RECORD EXTRACTS:
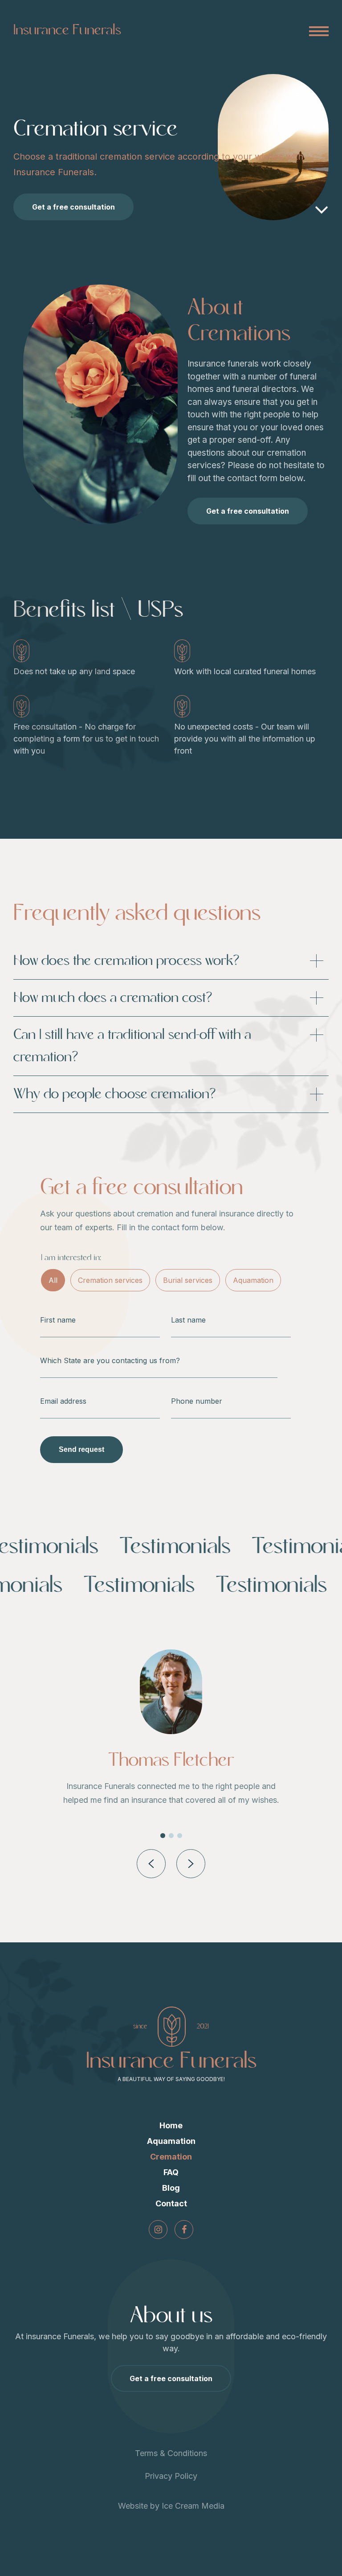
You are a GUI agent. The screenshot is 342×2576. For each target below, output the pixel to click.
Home (171, 2125)
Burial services (187, 1280)
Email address (63, 1401)
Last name (188, 1319)
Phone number (196, 1401)
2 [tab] (171, 1836)
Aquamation (253, 1280)
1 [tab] (163, 1836)
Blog (171, 2188)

YOUR TASK:
Wherever a picture appears in the data, please drop it and retype the rest exactly.

TASK OUTPUT:
You are a GUI agent. The screenshot is 342×2576. For each target below, output the pixel to click.
Home (171, 2125)
Burial services (187, 1280)
Email address (63, 1401)
Last name (188, 1319)
Phone number (196, 1401)
2 [tab] (171, 1836)
Aquamation (253, 1280)
1 [tab] (163, 1836)
Blog (171, 2188)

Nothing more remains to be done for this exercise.